#### [Your task]
Please return the lines below verbatim, beginning at the one that has "Viewport: 274px width, 1549px" and stopping after the one that has "You are a computer-use", and add no other lines.

#### Provided information

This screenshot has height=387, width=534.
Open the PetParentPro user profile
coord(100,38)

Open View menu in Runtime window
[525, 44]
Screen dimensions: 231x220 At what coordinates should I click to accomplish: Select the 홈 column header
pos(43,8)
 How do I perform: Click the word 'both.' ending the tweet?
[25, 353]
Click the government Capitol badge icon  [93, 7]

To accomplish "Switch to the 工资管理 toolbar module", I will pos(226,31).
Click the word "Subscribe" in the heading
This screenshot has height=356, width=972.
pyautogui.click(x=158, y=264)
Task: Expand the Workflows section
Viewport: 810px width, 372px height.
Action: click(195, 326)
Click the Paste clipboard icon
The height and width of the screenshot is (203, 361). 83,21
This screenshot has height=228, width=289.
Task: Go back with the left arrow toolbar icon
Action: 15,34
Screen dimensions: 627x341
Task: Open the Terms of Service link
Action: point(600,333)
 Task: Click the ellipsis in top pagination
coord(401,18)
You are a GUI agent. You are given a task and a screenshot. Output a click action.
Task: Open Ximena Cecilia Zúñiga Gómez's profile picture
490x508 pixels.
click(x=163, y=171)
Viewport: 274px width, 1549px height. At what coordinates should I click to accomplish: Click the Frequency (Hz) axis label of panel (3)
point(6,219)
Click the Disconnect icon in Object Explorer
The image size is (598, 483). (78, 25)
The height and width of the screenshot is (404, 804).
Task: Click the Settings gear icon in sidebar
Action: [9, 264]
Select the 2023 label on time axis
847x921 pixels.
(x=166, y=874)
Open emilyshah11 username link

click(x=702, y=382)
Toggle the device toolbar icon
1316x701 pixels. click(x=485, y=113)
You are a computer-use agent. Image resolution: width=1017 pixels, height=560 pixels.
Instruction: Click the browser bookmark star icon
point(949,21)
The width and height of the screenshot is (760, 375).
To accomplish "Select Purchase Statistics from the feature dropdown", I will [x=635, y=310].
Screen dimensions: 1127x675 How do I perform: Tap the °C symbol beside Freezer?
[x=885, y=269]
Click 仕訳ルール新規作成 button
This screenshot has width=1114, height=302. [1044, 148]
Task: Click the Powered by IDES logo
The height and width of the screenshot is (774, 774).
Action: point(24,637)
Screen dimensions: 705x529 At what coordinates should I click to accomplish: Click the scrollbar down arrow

########

#### [Answer to this exercise]
Viewport: 274px width, 1549px height. At what coordinates should I click to accomplish: Click the Frequency (Hz) axis label of panel (3)
point(6,219)
Click the Disconnect icon in Object Explorer
The image size is (598, 483). (78, 25)
The height and width of the screenshot is (404, 804).
Task: Click the Settings gear icon in sidebar
Action: [9, 264]
Select the 2023 label on time axis
847x921 pixels.
(x=166, y=874)
Open emilyshah11 username link

click(x=702, y=382)
Toggle the device toolbar icon
1316x701 pixels. click(x=485, y=113)
You are a computer-use agent. Image resolution: width=1017 pixels, height=560 pixels.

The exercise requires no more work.